Stored data:
--- START ---
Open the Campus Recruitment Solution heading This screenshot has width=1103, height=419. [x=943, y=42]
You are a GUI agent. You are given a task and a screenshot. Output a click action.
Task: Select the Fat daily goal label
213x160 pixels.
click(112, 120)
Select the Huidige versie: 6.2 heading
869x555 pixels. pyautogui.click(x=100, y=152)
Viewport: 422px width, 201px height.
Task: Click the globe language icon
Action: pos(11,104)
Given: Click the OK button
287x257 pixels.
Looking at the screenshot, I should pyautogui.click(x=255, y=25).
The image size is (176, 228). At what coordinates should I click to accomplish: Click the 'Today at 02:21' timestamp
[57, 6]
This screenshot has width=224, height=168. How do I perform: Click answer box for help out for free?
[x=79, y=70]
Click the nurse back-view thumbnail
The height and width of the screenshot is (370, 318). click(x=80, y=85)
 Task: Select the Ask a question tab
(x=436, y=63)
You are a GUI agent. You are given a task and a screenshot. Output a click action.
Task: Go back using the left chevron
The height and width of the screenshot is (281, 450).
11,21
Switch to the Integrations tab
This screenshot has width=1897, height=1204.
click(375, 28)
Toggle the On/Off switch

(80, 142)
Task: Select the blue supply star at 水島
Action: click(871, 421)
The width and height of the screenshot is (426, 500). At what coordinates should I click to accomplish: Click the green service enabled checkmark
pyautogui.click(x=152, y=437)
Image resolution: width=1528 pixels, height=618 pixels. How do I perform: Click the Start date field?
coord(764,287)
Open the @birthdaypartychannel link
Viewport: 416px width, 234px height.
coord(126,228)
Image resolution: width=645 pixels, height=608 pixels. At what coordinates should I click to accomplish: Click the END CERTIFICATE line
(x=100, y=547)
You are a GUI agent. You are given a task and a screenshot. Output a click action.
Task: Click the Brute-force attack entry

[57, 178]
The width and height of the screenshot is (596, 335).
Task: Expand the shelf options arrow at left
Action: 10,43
--- END ---
▸ WHAT YOU ARE ASKED TO DO:
Reproduce the entries, requests included, starting at the start of the entries and ending at the line containing "click(112, 120)". Offset every coordinate in the answers by adding 20 to it.

▸ TASK ANSWER:
Open the Campus Recruitment Solution heading This screenshot has width=1103, height=419. [x=963, y=62]
You are a GUI agent. You are given a task and a screenshot. Output a click action.
Task: Select the Fat daily goal label
213x160 pixels.
click(132, 140)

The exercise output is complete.